____ Extract to read
A growth event is on the way.  All the signs are pointing that way.  Earth's CO2 levels are way beyond safe levels, and the most direct way to return those levels to normal is to grow more stuff.  Growing stuff captures CO2.  An environment without large quantities of free CO2 floating around is going to regain stability.

It may be possible to capture the CO2 chemically.  I am an agriculturalist, so I lean towards agricultural solutions, but it may be possible to chemically absorb tons of CO2 from the atmosphere through some chemical reaction.  Chemicals do work in all kinds of different ways, and I barely passed chemistry in college.  I read biological chemistry textbooks, and it makes basic sense to me, but the point is that I'm definitely not a chemist.  I barely understand electron valence shells, so there is much in chemistry that is beyond my comprehension, but I do know that chemical processes that capture carbon are likely to be chemically expensive, while biological processes are beneficial in many ways and use free sunlight as their energy source.

Rice Bran Oil w/ %20 broad spectrum tocopherols


I know that growing trees captures carbon, in the form of wood fibers, which is useful for many things.  All the things made out of wood, or paper are then compost-able, so that they return to the soil and help to grow more trees.  It's a perfect system.  Well-composted soil is so rich and beautiful.

I believe that a well-engineered system is capable of producing paper products with a profitable energy equation.  Such a system would be sucking the CO2 out of the atmosphere by the normal every day actions of the systems that support it.  In such a system, it would almost be desire-able to purchase food and paper products just so they could be composted, because the composting of those products would ensure that residents in that area would have increased availability of locally produced organic food.

red clover production

Bokashi Composting

Bokashi composting is the controlled anaerobic fermentation of wastes before aerobic decomposition takes place.  The entire anaerobic portion of the decomposition is completed in around two weeks.  That is amazing to me.  Traditional compost takes months and months to generate beautiful black compost, but this method makes a perfect product in just a few weeks, from any kind of biological waste.  It's not restricted at all.  If something is biodegradable, then this system breaks it down in two weeks, end of story.

Traditional composting isn't able to handle many kinds of bio-waste.  It's also a messy, stinky operation, so that people don't want to live near it, nor do they want to work around it.  Working with bokashi compost isn't completely odor-free, but it is much safer and cleaner then working in a traditional composting operation.  The odors generated by bokashi composting are generally good odors, similar to what you would find on an organic farm or that result from fermenting apple cider, rather then the rancid, sour kinds of odors that result from uncontrolled biological growth.

rice bran

It is important to all of us that we generate biodegradable products with efficient energy use and limited CO2 production and that we dispose of them properly.  As we adapt to using these technologies, we will not only reduce contamination and destruction of useful farmland, we will gain the ability to clean up the problems of the past in useful and profitable ways.
________
____ Entries supplied
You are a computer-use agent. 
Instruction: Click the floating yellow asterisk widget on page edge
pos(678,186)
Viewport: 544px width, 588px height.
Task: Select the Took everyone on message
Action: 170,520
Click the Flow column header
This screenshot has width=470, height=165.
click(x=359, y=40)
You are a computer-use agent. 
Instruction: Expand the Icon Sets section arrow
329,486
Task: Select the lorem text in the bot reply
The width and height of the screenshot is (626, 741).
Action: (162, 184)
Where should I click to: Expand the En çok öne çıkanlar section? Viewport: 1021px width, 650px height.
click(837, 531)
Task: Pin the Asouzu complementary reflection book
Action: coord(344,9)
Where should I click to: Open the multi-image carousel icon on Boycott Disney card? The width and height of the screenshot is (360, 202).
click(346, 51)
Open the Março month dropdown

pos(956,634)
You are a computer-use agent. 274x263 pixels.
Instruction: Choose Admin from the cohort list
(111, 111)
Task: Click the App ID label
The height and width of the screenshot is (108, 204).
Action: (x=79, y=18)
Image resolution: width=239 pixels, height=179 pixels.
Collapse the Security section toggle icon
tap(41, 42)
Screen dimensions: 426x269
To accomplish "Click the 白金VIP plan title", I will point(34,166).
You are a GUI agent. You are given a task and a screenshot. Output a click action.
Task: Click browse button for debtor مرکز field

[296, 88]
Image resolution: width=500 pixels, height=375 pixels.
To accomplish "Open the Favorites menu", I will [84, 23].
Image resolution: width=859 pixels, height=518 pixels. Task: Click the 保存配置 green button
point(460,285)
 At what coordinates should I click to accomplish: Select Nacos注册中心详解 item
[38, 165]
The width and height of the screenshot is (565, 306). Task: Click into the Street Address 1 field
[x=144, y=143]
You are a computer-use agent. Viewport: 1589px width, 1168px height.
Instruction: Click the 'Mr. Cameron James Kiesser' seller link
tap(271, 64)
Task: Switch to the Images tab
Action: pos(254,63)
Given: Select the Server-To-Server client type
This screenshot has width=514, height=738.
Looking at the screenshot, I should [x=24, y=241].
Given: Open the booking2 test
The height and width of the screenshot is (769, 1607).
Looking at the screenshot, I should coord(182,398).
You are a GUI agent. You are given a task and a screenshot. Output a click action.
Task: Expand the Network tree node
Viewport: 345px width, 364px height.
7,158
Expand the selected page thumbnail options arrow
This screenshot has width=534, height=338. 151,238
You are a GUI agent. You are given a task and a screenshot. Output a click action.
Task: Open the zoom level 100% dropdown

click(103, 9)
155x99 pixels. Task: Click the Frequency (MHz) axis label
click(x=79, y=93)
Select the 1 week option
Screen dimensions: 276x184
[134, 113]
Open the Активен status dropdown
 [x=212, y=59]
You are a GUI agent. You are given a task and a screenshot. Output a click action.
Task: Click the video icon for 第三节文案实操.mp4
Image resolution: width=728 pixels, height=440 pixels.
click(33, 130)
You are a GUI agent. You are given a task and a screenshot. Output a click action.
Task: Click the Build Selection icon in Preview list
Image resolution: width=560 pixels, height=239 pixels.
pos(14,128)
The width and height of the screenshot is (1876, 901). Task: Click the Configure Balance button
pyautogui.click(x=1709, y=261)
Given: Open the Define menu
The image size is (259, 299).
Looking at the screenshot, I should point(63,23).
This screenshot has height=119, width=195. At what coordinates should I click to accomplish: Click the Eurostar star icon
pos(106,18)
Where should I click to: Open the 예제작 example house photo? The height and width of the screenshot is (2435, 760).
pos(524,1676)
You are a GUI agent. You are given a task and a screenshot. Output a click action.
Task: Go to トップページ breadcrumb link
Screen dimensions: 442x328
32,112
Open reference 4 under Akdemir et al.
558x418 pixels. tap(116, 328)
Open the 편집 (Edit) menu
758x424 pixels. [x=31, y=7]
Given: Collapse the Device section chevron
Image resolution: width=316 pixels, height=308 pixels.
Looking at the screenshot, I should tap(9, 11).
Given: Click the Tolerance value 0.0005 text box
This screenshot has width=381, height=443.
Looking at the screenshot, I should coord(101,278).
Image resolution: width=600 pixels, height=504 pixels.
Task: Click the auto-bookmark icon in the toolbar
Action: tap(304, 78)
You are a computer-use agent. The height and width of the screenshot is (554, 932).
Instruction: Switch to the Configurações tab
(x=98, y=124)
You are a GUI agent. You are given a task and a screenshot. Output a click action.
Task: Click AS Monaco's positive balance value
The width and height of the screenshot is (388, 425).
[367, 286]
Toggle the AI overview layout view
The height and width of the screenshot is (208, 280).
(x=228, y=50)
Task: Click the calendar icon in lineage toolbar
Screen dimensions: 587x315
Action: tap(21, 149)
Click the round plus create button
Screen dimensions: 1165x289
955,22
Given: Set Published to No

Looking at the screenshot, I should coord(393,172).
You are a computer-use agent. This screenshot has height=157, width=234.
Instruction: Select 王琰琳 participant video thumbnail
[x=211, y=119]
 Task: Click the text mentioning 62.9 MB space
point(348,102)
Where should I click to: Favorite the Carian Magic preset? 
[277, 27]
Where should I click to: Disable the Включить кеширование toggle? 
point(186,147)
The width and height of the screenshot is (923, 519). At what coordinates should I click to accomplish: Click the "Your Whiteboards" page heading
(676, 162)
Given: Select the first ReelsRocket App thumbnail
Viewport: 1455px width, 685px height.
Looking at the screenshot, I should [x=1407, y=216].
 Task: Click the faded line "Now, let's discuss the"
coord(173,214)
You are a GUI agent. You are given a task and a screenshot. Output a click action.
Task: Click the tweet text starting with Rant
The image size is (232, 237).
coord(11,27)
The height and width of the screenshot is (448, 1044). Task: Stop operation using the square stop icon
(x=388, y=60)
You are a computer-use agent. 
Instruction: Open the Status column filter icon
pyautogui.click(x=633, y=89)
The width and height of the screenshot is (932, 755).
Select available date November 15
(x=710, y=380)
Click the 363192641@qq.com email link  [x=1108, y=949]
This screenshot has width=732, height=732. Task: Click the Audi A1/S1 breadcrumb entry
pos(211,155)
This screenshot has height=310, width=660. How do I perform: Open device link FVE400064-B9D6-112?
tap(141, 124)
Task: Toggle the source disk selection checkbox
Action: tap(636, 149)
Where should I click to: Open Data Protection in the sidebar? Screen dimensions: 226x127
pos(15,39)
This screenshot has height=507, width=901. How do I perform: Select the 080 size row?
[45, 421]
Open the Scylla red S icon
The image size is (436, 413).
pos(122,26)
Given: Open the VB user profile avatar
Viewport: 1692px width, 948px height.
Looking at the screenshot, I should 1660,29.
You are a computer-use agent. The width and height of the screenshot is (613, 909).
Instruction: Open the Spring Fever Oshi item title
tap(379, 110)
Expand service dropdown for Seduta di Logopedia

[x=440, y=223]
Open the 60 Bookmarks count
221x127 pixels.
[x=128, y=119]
________
• [Task 1]: According to the passage on carbon capture and composting, how long does the anaerobic portion of bokashi composting take?
• [Task 2]: Extend the passage on carbon capture and composting, picking up after its final sentence.

• [Exercise answer 1]: Around two weeks.

• [Exercise answer 2]:
Algae Production

Algae is another excellent way to produce tons of useful biomass.  Farmers around the world are learning to grow and use algae for agricultural purposes and it's pretty cool when you see the potential.  Scientific communities are producing all kinds of new ways to use algae to produce products, and algae consumes CO2 very similarly to the way that trees do.  Algae can be produced organically, using agricultural wastes as a feedstock.  Agricultural algae has a higher nitrogen density then many chemical fertilizers and it is completely non-burning to the roots, while contributing to the health of the rhizosphere.

spirulina algae culture


I expect that production of products using bio-plastics from algae is over 1,000 times more water efficient then production from corn.  That is just a wild guess.

Algae produces 2.5 tons of bio-matter per acre per month, whereas alfalfa on the same land would only produce 11 tons of edible biomass in an entire year.  Algae is also %60 protein, where alfalfa is only 12-15% protein.  Algae can be used as a livestock supplement, increasing the over-all nutrient availability in livestock diets, so that lower quality feedstocks can be used while obtaining an increase in quality.  As agricultural algae production increases, this will result in lowered feeding costs as lower quality grasses and hay become more available.

Algae production uses some building materials, but the real cost is the chemical inputs.  Being able to use agricultural wastes for algae production instead of chemical fertilizers is an excellent opportunity.  Controlled decomposition of agricultural wastes is able to make nutrients required for algae production at a fraction of the cost of chemical inputs.  Sustainable methods exist for producing algae cheaply and cleanly for agricultural uses and it's an exciting field that I expect will grow in importance.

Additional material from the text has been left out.